In a bid to boost bees and butterflies who are losing their numbers lots in this country, parks are being encouraged to plant loads of natural flowers.
And things have already happened at Barrowford Park, including the installation of magnificent items like everlasting flowers, cornflowers and cosmos which you can enjoy seeing.
The park is normally known as “Barrowford Park”, but Sue Nike, chair of the Friends of Memorial Park, Barrowford, pointed out: “The Barrowford park is officially called Memorial Park in memory of people who died in the First World War.”
She revealed how the volunteer Friends were encouraging bees and butterflies by introducing natural flowers, and said: “We’ve put herbs in the beds by the lake, so that people can see them but also use them when they are cooking.”
And in the bed by the bowling pavilion they have installed flowers and shrubs to benefit bees and butterflies.
And she added: “We would like to ask people to make more natural environments in parks.

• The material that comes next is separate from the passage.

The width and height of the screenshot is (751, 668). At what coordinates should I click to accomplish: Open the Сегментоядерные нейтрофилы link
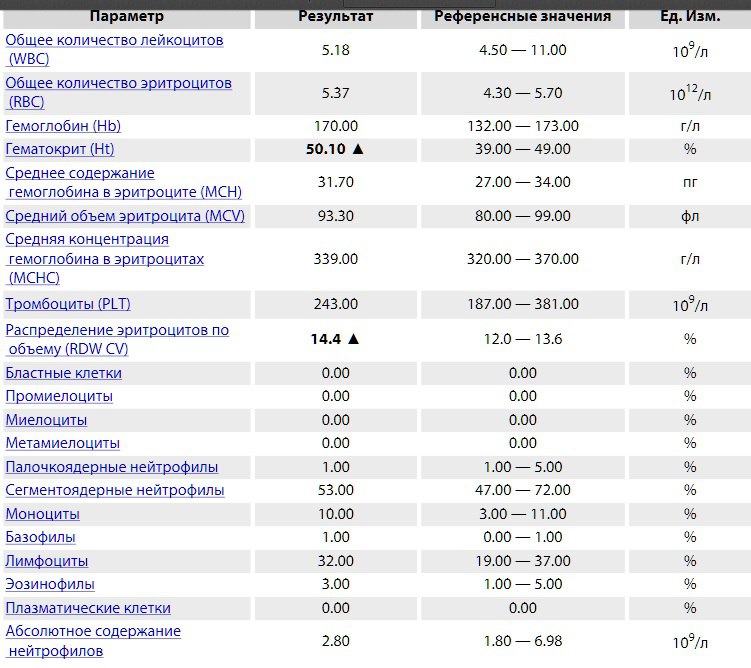point(115,490)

We have spoken to Friends groups at other parks and visited other parks around Pendle. I was impressed by the wild flower planting in other parks, too.”
So she is keen to ask others to plant wild flowers. The Friends in Memorial Park have also cleared Himalayan balsam in much of the park with help from Ribble Rivers Trust, too.
And this week they have also been up into the park at night to see bats. Sue said: “We could see them at first but couldn’t once it went dark. But we could here them then!”
Mr John Miller, chief executive of Heritage Trust for the North West which runs Pendle Heritage Centre at the edge of the park, said: “I would like to thank Sue Nike for being a volunteer there and I would like to encourage more people to become volunteers.”